Em 1998, foi criado em nível federal, naquele país, um órgão intergovernamental para coordenar os esforços para promover o uso dos métodos alternativos de solução de conflitos. Os resultados do monitoramento da evolução do instituto foram relatados em 2000, 2007, 2016 e 2021.
Os estudos são relevantes para a experiência brasileira, que tem dado os primeiros passos para implementar a cultura da consensualidade na Administração Pública. A título de exemplo, métodos alternativos como os minitrials e a atuação de ombudsmen em cada órgão, ainda pouco presentes na tradição nacional, figuram como práticas recomendadas que evoluíram no sistema norte-americano.
A determinação de períodos fixos para a consolidação de relatórios referentes às percepções de evolução dos mecanismos de solução consensual de conflitos também foi uma prática recomendada para a percepção de avanços e identificação de possíveis melhorias no sistema autocompositivo da Administração Pública. Medidas como a introduzida no Brasil por meio da instituição da Resolve, como o acompanhamento da matéria em nível interministerial, são apontadas como imprescindíveis.
A Resolve surge na expectativa de inserir na prática da Administração Pública federal o paradigma da consensualidade. Uma atuação que possua como norte o estabelecimento de coerência sistêmica, a ampliação do escopo dos métodos adequados de solução de conflitos e a constante interlocução com os órgãos dos quais se originam para identificação de oportunidades de solução consensual, inclusive preventivas, é essencial para que se logre a eficiência almejada e se consolide, na Administração Pública brasileira, a percepção das vantagens desse modelo.
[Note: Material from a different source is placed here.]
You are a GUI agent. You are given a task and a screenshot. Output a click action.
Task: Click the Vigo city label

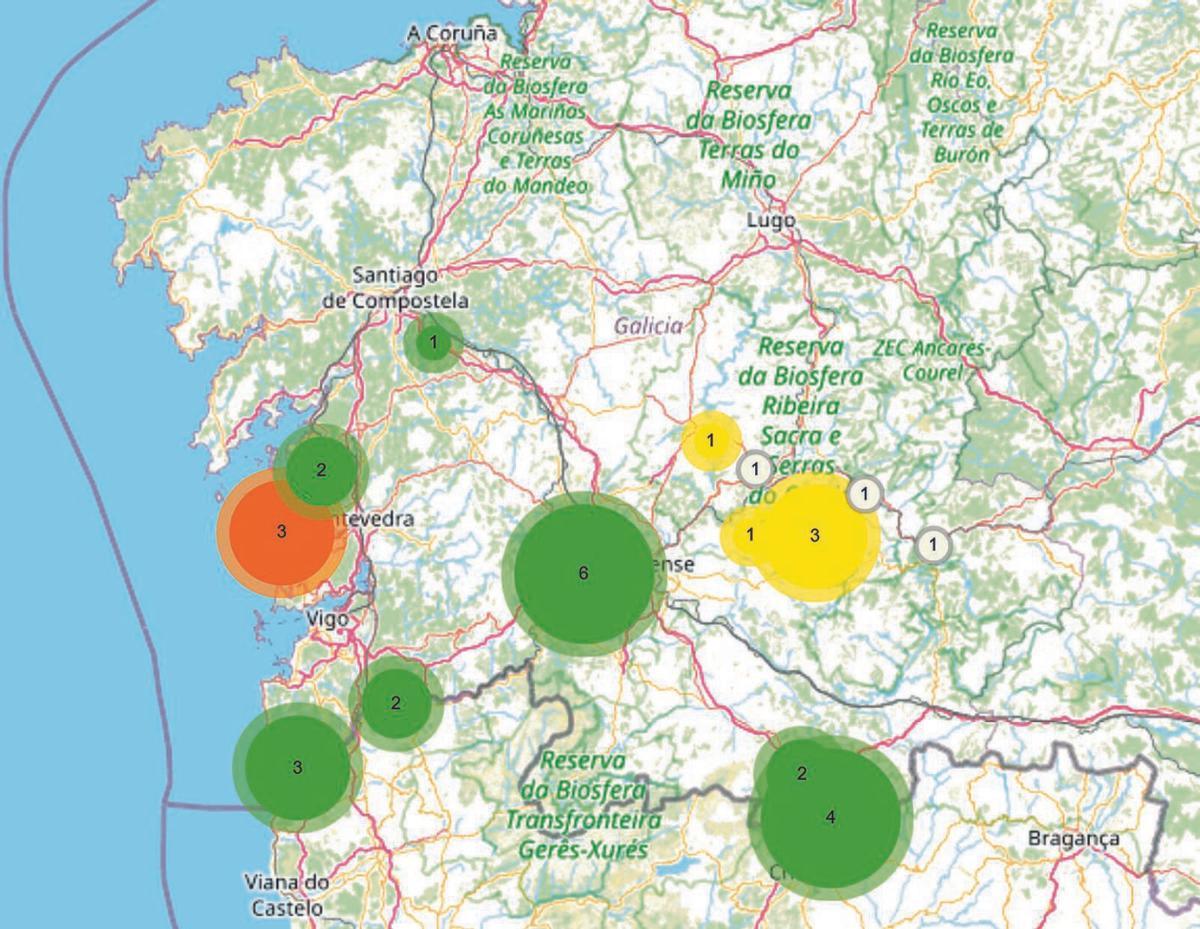coord(328,620)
[1] GAUDIN, Jean-Pierre. Gouverner par contrat: l’action publique en question. Paris: Presses de Sciences Politiques, 1999.
[2] CHEVALLIER, Jacques. Le droit administratif entre science administrative et droit constitutionnel. Curapp. Le droit administratif en mutation. Paris: Presses universitaires de France, 1993.
[3] Atualmente, o Decreto 10.201/2020 admite acordos inclusive superiores a R$ 50 milhões, desde que haja prévia e expressa autorização do Advogado-Geral da União e do Ministro de Estado a cuja área de competência estiver afeto o assunto.